#### ARTICLE:
Against the Orioles, a 2-2 split. Not bad. Not great. Against the Jays, 1-2 in Fenway. Actively bad where 2-1 would've been actively good. A split against the Giants on the road, honestly, might well be considered a win in its own right...but a good team should never expect 0-2, making it hard to consider 1-1 anything above expectations.
Against the Twins? A team so far in the cellar? 2-1 is expected. 3-0 is hope for. The Red Sox met expectations. They did not exceed them. And they have only their own mistakes--and Xander Bogaerts' in particular--to blame.
If Rick Porcello was not magnificent, he was at least fairly good. He yielded a run in the first inning, but it was very much of the smallball variety--a leadoff single, a stolen base, and a couple ground balls. That was his one earned run of the night, but not his only run period. A second would score in the second, but this time it came with two outs when there should have been three, with Bogaerts having botched an (admittedly difficult) ground ball.
Porcello would shut the Twins down over the next few frames, but gave up a pair of leadoff baserunners in the sixth to leave himself in trouble. Still, he battled back with two quick outs against Trevor Plouffe and Brian Dozier, leaving him one away from an escape. He should have had it on a ground ball from Max Kepler, but again Bogaerts struggled to make the out, bouncing the throw to Hanley, who couldn't pick the ball at first. One run scored right away, and another on a bloop single from Eduardo Escobar to right-center in an inning that should've been over.

#### PROVIDED MATERIAL:
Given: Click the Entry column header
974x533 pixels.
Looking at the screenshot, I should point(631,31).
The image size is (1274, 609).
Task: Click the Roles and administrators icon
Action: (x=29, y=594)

#### TASKS AND EXERCISES:
**1.** In the Red Sox game recap, who hit the bloop single to right-center that drove in a run in the sixth inning?
**2.** Carry the Red Sox game recap forward from its final sentence, keeping the same tone and style.

#### EXPECTED ANSWERS:
**1.** Eduardo Escobar

**2.**
That's four for Porcello, but really, one for Porcello, and three for the defense. But to be fair, the Twins repaid the favor. The Red Sox, entering the eighth, had just the lone run on a Chris Young homer. But they would start a late rally then, loading the bases with nobody out in the inning. Eduardo Nunez would make a nice play on a ground ball from who else but Xander Bogaerts, but then promptly threw the ball into right field while trying to start the double play. Instead of the threat being largely snuffed out, the Red Sox had two runs in and runners on the corners, with David Ortiz able to tie the game even when he grounded into a double play.
That led the game to extras, but it didn't last long after. With John Farrell doing as so many other managers do and not turning to his best relievers without the lead in extras, Matt Barnes was brought in to pitch the tenth. He allowed a leadoff walk, then saw the man go to third with one out on a line drive that Xander Bogaerts couldn't quite snag. From there, Barnes needed to be perfect. And yet, with an 0-2 count to Max Kepler, he threw him a meatball right down the middle. It sailed well over the wall in center, and that was that. No need for a sacrifice fly when you can mash a three-run homer.
Not a good look for the player who could do no wrong in Xander Bogaerts. Not a great day for an offense that needed serious help to send the game to extras. And a pretty awful performance from Matt Barnes. A rough way to end what could have been a pretty great series sweep.